Don’t hate us

What you should know about Occupy Sacramento

For more information on the local 99 percent movement, go to
Gary R. Harris is a 26-year-old single father who has owned local kiosks at the Downtown and Sunrise malls, and is a full-time member of Occupy Sacramento.

There are a few misconceptions about Occupy Sacramento that I feel the need to clear up. First off, there are not any overarching left- or right-wing political ideals endorsed. This isn’t a protest that allows for borders that small to separate us. We all agree on one thing: Economic crimes need justice. The “1 percent” is not a symbol of the rich. The 1 percent is a symbol for the very corrupt few who have been allowed to lead our country into a brick wall. This isn’t a witch hunt to scalp successful people or the wealthy.

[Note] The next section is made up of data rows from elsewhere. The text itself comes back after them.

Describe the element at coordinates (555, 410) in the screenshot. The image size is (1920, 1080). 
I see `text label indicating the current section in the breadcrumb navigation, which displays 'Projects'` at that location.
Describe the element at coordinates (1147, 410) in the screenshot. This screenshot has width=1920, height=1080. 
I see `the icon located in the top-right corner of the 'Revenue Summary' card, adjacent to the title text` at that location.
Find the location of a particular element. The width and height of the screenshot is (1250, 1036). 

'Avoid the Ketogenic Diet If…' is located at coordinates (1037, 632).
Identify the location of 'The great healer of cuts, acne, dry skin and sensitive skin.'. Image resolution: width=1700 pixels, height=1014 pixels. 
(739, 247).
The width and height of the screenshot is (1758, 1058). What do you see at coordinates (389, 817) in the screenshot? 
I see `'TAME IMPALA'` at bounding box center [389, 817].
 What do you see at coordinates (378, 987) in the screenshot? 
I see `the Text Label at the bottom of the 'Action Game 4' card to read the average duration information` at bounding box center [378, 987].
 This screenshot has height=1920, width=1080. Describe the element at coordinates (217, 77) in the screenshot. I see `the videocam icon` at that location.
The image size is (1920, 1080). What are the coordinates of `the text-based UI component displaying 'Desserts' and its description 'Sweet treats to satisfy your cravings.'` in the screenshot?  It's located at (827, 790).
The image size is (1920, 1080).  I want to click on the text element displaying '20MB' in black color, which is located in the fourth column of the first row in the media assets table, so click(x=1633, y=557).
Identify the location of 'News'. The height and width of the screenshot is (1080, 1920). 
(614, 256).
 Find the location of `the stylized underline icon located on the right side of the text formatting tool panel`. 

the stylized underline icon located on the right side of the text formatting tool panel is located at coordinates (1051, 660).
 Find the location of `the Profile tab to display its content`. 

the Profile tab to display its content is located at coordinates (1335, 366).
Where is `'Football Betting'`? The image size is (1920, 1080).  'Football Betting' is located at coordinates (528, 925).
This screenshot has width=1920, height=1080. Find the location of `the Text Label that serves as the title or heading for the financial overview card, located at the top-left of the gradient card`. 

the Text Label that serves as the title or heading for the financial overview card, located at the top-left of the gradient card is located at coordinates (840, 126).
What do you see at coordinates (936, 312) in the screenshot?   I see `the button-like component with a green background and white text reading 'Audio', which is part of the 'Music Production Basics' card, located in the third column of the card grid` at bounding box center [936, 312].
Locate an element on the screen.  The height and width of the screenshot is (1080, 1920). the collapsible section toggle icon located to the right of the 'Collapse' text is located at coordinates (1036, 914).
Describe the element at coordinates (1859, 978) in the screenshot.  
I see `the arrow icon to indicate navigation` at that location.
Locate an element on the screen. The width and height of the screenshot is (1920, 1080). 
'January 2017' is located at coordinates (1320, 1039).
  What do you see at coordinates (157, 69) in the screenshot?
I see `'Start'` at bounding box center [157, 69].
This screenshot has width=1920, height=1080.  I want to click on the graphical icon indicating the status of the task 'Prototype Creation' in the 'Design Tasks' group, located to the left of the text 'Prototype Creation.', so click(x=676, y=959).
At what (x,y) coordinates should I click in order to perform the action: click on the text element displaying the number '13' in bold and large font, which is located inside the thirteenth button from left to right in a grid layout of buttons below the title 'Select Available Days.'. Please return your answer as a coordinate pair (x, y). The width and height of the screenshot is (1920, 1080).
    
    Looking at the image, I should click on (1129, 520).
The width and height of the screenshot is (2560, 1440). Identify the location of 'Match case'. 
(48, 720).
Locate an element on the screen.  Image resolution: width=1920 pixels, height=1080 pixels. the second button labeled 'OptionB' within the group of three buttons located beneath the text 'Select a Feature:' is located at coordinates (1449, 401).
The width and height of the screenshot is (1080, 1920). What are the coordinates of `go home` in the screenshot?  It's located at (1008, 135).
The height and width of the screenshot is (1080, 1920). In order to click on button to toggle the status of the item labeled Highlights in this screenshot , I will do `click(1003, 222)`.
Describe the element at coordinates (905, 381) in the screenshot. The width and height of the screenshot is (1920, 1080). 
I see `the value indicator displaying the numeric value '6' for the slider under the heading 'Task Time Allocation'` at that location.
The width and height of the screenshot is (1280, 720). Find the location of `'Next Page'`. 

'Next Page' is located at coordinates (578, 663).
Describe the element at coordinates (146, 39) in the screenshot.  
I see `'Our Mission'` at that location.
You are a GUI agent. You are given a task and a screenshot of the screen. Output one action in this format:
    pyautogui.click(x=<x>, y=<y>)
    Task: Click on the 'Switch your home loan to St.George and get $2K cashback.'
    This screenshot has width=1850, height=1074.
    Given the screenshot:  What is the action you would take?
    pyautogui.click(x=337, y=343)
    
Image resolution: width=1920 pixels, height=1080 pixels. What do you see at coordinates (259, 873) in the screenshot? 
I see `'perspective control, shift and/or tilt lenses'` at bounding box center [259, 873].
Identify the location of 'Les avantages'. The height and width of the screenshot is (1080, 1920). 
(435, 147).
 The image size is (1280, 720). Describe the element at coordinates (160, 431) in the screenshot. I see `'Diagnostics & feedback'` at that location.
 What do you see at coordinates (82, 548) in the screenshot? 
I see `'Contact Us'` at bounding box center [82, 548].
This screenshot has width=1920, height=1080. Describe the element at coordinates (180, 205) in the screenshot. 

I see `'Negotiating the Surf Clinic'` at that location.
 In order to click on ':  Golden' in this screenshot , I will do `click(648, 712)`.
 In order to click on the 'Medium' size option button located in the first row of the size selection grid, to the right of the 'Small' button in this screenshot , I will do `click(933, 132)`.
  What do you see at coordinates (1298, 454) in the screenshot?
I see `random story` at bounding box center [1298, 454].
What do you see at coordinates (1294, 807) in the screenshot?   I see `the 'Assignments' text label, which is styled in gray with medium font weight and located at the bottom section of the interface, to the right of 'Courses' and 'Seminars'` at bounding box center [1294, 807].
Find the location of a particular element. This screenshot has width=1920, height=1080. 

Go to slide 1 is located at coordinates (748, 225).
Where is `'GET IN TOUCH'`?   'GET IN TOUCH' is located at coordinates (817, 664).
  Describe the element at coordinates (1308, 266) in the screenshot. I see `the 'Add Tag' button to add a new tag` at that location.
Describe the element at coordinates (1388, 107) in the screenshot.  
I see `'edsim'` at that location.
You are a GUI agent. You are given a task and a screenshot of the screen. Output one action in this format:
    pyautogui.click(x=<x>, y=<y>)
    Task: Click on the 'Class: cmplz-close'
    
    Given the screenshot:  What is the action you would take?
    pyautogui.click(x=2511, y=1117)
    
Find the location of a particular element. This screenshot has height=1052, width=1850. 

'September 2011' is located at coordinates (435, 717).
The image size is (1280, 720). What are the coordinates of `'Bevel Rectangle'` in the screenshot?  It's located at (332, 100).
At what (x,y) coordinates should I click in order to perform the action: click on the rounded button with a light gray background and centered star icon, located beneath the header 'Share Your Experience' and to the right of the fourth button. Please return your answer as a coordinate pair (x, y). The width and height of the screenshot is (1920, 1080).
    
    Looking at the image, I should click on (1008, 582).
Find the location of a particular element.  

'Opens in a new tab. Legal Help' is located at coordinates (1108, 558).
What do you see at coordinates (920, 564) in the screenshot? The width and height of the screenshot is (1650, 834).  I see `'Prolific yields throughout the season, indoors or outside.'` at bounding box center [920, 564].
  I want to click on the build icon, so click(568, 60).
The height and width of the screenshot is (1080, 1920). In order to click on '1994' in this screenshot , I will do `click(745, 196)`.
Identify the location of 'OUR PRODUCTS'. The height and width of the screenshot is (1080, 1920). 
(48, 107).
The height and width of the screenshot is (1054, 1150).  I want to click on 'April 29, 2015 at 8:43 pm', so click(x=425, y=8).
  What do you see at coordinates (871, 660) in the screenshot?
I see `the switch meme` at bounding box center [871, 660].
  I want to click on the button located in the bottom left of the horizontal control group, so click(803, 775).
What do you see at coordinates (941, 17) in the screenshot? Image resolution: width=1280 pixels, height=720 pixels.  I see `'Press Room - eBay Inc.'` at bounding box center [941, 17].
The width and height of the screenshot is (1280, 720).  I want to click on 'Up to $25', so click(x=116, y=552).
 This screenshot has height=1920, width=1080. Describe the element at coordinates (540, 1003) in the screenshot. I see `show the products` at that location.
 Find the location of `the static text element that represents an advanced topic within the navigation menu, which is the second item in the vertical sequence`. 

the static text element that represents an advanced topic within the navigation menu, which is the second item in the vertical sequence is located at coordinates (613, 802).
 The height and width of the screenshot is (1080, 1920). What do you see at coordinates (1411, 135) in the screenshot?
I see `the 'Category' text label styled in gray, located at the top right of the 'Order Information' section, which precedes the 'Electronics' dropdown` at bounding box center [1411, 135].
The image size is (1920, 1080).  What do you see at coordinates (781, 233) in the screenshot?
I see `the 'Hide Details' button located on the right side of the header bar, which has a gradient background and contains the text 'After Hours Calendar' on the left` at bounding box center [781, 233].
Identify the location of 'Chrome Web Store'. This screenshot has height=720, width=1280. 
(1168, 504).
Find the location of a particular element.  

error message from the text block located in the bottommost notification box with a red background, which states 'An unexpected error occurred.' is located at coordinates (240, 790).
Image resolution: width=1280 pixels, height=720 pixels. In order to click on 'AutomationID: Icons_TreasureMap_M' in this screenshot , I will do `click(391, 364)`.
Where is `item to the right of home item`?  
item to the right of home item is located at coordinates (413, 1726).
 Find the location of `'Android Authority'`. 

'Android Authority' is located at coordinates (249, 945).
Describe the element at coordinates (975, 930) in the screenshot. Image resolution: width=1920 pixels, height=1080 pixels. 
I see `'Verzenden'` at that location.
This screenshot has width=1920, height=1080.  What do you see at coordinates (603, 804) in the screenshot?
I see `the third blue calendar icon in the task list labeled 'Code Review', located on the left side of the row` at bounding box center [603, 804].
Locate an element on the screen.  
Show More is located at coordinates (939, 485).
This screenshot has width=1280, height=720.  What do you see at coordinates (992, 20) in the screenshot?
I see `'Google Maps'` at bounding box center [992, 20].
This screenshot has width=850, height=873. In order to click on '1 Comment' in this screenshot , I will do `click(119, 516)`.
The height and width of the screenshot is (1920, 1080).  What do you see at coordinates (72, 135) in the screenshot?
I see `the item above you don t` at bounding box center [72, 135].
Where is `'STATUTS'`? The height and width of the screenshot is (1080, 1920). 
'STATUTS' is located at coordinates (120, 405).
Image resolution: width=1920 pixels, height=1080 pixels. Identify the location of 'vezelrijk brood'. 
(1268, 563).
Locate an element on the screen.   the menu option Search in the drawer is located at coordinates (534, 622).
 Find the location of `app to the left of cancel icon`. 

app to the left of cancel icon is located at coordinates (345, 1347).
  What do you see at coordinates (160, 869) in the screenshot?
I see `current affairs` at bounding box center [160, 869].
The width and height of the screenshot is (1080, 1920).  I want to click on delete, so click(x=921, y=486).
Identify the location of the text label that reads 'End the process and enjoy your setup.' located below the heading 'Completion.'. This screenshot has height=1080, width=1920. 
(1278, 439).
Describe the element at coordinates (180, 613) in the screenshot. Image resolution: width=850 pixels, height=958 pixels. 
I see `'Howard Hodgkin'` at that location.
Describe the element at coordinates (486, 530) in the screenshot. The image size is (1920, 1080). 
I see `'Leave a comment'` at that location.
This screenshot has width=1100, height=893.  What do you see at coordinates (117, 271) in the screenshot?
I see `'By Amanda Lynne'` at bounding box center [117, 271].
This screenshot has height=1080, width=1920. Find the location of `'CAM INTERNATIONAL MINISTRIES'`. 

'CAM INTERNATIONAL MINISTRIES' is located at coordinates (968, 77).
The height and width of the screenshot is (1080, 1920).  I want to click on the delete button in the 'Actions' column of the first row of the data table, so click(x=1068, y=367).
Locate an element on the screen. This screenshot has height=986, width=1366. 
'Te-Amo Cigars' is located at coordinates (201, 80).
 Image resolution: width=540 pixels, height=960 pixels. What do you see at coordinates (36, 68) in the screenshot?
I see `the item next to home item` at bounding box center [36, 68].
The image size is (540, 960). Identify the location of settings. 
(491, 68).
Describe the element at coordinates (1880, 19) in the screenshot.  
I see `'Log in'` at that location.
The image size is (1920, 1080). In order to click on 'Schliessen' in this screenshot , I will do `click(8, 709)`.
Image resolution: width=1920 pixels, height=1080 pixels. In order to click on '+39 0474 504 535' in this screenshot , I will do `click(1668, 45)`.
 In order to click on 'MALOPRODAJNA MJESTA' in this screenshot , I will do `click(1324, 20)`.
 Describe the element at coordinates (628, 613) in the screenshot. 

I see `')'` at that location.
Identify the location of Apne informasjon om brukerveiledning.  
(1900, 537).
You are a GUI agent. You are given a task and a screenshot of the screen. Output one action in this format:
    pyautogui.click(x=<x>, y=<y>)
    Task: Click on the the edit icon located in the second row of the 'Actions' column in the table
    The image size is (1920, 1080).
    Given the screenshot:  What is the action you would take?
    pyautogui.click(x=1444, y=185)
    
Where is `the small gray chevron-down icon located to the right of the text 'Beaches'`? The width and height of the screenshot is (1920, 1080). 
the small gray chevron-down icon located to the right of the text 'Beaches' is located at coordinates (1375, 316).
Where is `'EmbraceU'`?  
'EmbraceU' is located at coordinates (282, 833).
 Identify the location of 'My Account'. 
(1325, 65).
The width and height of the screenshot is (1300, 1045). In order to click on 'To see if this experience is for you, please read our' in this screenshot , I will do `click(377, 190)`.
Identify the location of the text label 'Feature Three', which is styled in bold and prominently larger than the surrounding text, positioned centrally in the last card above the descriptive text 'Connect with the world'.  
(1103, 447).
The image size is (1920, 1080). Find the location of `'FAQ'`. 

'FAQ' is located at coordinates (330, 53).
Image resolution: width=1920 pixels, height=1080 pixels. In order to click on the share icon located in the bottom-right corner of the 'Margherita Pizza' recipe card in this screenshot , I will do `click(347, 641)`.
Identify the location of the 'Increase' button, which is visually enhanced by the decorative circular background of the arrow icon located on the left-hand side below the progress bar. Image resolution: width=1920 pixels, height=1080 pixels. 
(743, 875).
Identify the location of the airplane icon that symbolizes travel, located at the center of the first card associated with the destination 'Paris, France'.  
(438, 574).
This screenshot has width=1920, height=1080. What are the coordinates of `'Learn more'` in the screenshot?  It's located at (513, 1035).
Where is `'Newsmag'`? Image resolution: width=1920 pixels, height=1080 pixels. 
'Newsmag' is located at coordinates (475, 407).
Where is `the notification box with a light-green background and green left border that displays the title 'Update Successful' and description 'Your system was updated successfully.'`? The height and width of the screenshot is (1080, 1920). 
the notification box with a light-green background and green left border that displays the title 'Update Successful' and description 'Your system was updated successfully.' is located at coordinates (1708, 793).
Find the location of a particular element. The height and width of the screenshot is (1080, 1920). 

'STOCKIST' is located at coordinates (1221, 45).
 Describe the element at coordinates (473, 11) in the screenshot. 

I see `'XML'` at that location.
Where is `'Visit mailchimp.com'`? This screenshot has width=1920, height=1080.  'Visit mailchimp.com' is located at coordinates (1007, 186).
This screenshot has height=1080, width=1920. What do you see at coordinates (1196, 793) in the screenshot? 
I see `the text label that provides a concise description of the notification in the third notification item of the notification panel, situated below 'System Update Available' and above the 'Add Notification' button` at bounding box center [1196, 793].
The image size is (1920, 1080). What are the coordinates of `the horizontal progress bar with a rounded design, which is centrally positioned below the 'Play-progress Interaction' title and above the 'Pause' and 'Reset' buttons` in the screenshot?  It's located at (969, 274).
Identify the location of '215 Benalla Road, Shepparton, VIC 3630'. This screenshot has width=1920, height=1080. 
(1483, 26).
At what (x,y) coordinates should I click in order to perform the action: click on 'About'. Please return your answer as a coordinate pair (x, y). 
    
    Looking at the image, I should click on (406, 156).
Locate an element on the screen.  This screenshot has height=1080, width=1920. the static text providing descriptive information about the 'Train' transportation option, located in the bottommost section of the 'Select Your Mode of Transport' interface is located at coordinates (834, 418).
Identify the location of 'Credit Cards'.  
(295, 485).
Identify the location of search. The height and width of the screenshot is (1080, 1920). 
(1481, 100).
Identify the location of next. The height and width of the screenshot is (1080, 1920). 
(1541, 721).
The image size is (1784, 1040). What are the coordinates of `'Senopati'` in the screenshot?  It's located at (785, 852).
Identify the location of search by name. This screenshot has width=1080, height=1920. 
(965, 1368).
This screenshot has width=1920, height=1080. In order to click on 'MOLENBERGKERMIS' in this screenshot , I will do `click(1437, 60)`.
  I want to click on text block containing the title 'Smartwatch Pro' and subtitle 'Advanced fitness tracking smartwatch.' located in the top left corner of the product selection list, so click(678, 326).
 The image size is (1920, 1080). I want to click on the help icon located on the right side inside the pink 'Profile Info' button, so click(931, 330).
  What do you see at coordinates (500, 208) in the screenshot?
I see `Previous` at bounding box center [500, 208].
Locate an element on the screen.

Corporations are not evil; the problem is that there is no accountability that protects the many from the few sour apples that are evil. We are demanding accountability from the companies that sought to make gains from our communal losses.

The world has awakened to find itself, lost, scared and in grave danger. This is a call from the human spirit; nobody thinks this world is good enough. Together we can make it better.

Another misconception is that Occupy Sacramento participants are all homeless drug addicts or students living and breathing utopian ideals. That is resoundingly false. The reason people believe this is because of the sheer amount of homeless people that reside on the streets of Sacramento. There is only one homeless shelter in the downtown area (and it is always full), the police and city government have given up all hopes of helping. This is an “our” problem, as there are hundreds of homeless in the downtown area.

College students are a key part of the movement, but they make up about 10 percent of the hard-working occupiers that make up the core—we are nurses, veterans, lawyers, doctors, teachers, sales people, chefs, artists, state workers, bus drivers—the list goes on and on. The bottom line is that we are daring to dream of something better. If you think the world could be better, then you are already one of us.

Now here is a fact to be put in the open. Each day, with a few exceptions, we have fed every single homeless person in downtown Sac. The reason that there isn’t a 24-hour-a-day center for food and shelter in Sacramento is because our city council is too busy considering subsidizing a new Fuddruckers to recognize this fact. If we are allowed our constitutional 24-seven peaceful assembly, then, as a by-product, every hungry person in downtown Sacramento will be fed and given a blanket or other essential items. Also, the park is cleaner than it has been since the city removed the roses, and we have the ability to change from “wino park” to Cesar Chavez Plaza. In fact, we can make the park a beacon of safety and education in our community.

Who is the 99 percent? You are.

As I write this, another government-bailed-out-agency, American International Group, reported $4.1 billion in losses. That’s bad news for taxpayers, since the U.S. Treasury still owns a big chunk of AIG. This is the group whom we loaned $182 billion—and it was involved in more credit swaps and crooked collateralized debt obligations than your average bear.

So you can keep telling us dreamy hippies to get a job while the world economies crash, or you can offer yourself to your community and fight the rising of the tides. Come ask me why I occupy. The answer is worth a trip to I and Ninth streets.